▶ [TO DO]:
Two lines below mark the span: the one containing "Click the 2026/02/28 UTC Composite timestamp" and the one containing "Click the info". Set down both, plus every line between, exactly as they stand, and nothing else.

Records from a collection:
____

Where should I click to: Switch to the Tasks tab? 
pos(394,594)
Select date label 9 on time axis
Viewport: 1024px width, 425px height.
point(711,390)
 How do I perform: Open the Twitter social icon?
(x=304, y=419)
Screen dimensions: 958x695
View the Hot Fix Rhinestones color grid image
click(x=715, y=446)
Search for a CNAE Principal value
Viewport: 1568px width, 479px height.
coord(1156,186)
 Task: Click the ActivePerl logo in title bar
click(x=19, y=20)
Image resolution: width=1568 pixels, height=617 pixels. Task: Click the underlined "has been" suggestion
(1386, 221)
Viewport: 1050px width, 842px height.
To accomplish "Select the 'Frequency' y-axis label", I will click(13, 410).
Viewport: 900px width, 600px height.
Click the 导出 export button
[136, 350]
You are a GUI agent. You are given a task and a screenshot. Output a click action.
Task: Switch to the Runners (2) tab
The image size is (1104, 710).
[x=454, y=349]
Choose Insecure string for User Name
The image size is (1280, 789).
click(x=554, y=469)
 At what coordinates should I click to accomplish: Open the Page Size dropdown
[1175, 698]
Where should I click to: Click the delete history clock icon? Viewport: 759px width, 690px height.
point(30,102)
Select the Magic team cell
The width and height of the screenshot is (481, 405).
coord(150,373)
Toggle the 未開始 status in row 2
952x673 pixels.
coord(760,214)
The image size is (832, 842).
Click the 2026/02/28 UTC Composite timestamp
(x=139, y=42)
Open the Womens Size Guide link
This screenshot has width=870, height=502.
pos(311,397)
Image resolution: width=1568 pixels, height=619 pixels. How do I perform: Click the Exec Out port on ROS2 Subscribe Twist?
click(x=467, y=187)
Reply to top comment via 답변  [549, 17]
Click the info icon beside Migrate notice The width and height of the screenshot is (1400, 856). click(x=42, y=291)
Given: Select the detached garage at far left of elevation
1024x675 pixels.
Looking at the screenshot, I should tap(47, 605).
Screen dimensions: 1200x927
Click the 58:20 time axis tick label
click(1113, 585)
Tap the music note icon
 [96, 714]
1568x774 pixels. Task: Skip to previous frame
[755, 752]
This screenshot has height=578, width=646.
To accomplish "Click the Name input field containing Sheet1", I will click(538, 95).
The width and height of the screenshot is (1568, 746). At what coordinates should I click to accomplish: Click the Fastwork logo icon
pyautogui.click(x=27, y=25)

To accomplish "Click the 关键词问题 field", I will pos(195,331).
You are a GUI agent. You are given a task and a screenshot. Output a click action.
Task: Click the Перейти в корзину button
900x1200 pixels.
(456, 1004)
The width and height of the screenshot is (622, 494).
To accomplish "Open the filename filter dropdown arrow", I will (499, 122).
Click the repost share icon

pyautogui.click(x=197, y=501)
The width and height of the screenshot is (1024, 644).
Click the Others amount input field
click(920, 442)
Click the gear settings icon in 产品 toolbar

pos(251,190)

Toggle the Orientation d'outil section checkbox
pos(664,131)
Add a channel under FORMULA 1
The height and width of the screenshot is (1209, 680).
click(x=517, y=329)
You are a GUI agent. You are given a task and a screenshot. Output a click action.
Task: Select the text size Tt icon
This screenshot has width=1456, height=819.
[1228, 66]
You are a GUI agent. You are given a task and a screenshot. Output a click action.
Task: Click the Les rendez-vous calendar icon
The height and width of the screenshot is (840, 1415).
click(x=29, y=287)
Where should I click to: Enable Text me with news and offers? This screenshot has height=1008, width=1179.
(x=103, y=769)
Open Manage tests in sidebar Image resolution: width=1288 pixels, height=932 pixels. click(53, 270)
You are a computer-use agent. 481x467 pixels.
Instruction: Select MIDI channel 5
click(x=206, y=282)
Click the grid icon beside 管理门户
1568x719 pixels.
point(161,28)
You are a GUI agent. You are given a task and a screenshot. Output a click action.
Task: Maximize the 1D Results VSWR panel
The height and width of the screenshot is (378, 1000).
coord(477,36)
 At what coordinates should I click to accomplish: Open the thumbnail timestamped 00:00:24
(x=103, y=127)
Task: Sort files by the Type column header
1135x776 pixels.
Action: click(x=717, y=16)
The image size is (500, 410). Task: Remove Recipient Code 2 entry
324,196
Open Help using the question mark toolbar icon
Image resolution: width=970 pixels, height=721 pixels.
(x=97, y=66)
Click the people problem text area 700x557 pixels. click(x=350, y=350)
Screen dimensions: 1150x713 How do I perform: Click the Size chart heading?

____

▶ [SOLVED EXERCISE]:
Click the 2026/02/28 UTC Composite timestamp
(x=139, y=42)
Open the Womens Size Guide link
This screenshot has width=870, height=502.
pos(311,397)
Image resolution: width=1568 pixels, height=619 pixels. How do I perform: Click the Exec Out port on ROS2 Subscribe Twist?
click(x=467, y=187)
Reply to top comment via 답변  [549, 17]
Click the info icon beside Migrate notice The width and height of the screenshot is (1400, 856). click(x=42, y=291)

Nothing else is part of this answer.